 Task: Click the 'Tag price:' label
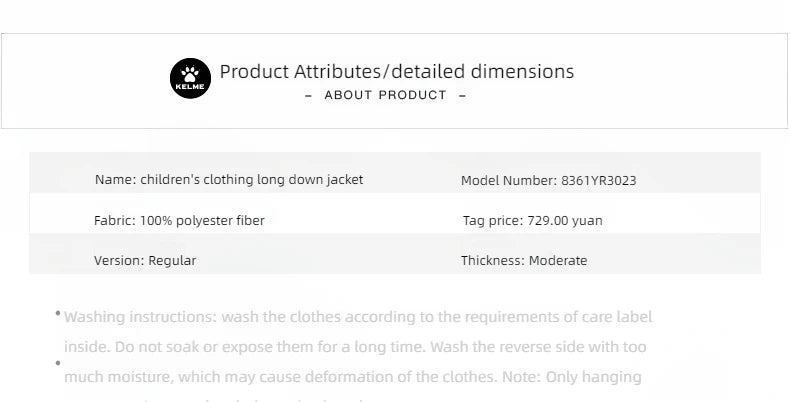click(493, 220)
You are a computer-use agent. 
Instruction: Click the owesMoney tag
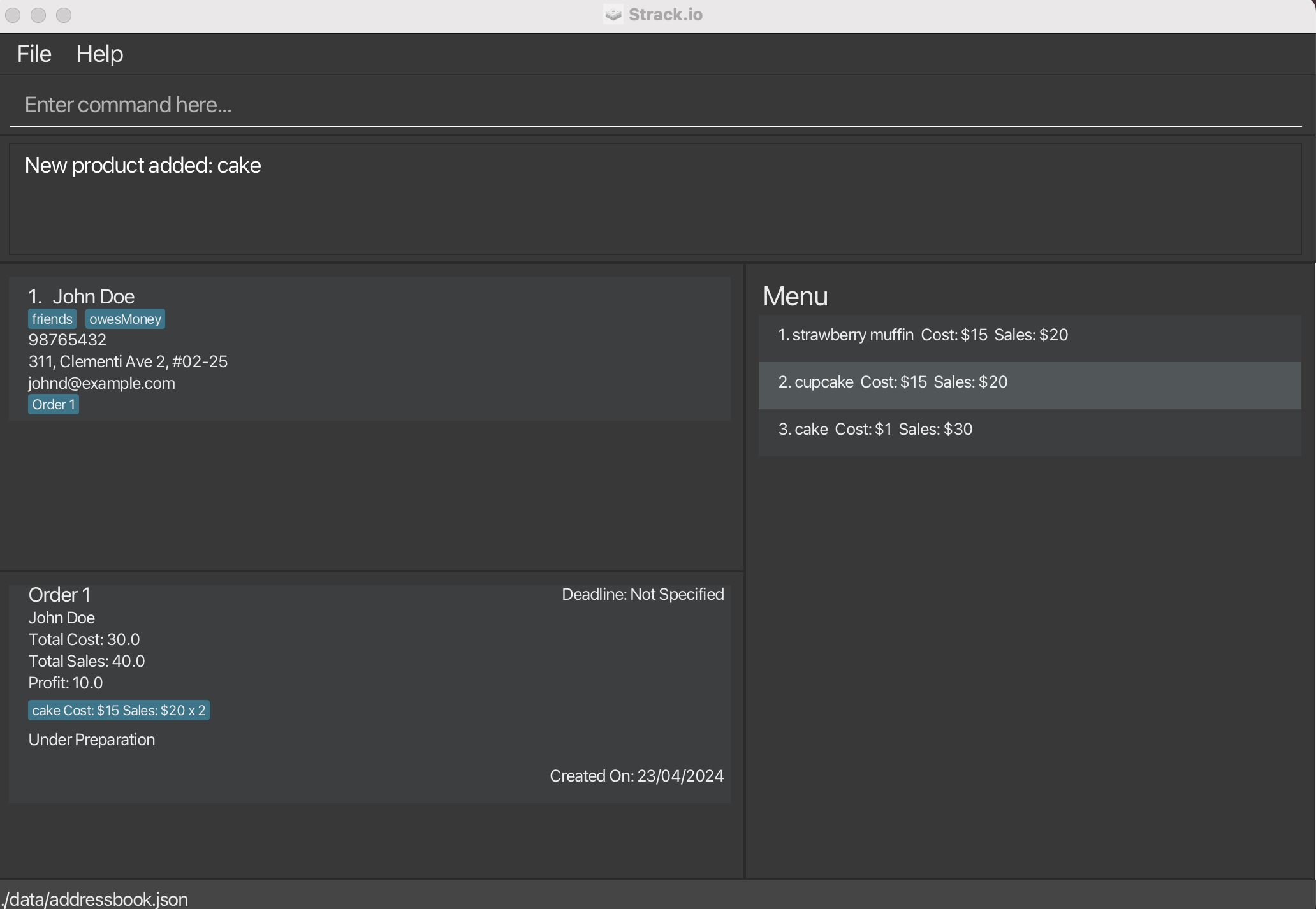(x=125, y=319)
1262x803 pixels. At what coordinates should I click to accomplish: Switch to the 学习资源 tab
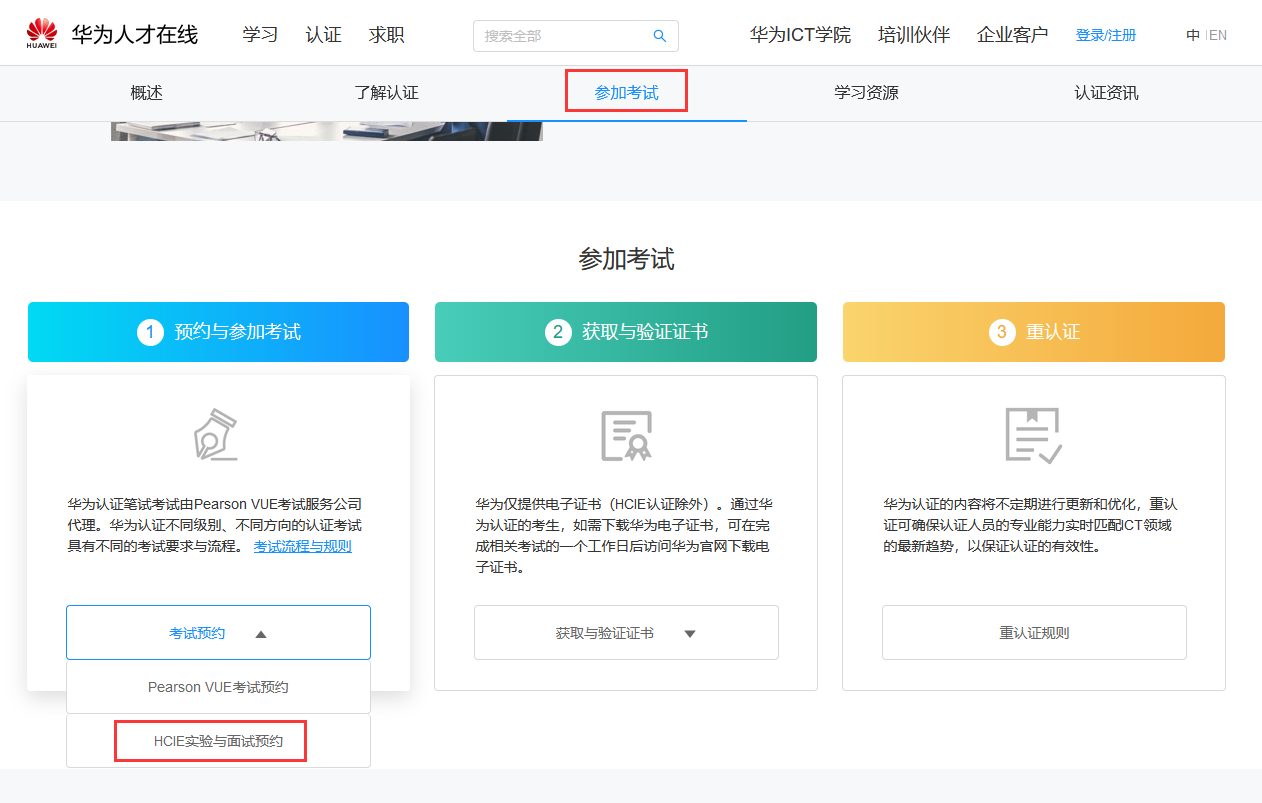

• • • • • • •

PROBLEM DESCRIPTION — Reproduce every line of the data above word for word, without the pictures.

OUTPUT OF THE TASK —
 Task: Click the 'Tag price:' label
click(493, 220)
You are a computer-use agent. 
Instruction: Click the owesMoney tag
(x=125, y=319)
1262x803 pixels. At what coordinates should I click to accomplish: Switch to the 学习资源 tab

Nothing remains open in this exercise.